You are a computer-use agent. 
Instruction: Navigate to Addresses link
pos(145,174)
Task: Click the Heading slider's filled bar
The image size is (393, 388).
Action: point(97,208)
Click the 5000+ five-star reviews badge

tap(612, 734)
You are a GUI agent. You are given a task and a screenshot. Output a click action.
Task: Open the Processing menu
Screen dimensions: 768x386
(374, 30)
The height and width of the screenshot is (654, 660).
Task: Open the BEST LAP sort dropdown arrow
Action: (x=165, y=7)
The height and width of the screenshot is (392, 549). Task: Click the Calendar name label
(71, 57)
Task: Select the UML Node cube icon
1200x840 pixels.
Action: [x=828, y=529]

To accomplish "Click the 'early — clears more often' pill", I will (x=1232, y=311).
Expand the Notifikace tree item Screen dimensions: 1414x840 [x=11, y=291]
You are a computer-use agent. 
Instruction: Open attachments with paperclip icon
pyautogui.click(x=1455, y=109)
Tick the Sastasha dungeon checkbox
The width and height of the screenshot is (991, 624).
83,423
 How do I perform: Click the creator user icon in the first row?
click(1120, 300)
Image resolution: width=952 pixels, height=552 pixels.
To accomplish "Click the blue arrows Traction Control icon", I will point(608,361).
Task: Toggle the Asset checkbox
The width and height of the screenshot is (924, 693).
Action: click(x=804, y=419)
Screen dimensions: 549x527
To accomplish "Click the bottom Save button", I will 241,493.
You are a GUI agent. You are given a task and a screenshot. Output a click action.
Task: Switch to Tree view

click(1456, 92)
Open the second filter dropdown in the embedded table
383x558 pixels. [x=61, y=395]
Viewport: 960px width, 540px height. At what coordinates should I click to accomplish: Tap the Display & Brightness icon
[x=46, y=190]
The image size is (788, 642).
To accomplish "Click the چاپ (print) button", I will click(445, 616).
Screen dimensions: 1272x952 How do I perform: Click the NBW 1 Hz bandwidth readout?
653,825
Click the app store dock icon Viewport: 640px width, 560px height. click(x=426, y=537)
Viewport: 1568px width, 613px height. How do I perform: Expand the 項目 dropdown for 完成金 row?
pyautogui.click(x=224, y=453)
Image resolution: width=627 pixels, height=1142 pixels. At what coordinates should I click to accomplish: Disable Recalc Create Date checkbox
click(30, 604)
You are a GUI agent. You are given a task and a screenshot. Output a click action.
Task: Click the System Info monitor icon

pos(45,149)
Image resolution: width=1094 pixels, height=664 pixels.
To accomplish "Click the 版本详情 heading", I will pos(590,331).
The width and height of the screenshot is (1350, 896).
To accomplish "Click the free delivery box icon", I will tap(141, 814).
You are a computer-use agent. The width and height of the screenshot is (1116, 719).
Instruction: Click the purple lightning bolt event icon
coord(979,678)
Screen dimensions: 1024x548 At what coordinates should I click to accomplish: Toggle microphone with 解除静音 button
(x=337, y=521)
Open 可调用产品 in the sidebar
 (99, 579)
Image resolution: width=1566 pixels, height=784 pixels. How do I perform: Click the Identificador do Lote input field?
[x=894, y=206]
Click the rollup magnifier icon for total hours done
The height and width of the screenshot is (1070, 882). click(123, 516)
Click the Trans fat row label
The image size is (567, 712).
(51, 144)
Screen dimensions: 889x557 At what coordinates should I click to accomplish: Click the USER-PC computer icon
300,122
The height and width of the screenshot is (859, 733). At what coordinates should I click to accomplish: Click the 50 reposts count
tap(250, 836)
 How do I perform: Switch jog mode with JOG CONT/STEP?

------------------------------------------------

* _Work order_: Looking at the data above, return every line from the one with "Expand the Notifikace" down to the one with "Screen dimensions: 549x527", exactly and inclusively.

* _Reply to the exercise_:
Expand the Notifikace tree item Screen dimensions: 1414x840 [x=11, y=291]
You are a computer-use agent. 
Instruction: Open attachments with paperclip icon
pyautogui.click(x=1455, y=109)
Tick the Sastasha dungeon checkbox
The width and height of the screenshot is (991, 624).
83,423
 How do I perform: Click the creator user icon in the first row?
click(1120, 300)
Image resolution: width=952 pixels, height=552 pixels.
To accomplish "Click the blue arrows Traction Control icon", I will point(608,361).
Task: Toggle the Asset checkbox
The width and height of the screenshot is (924, 693).
Action: click(x=804, y=419)
Screen dimensions: 549x527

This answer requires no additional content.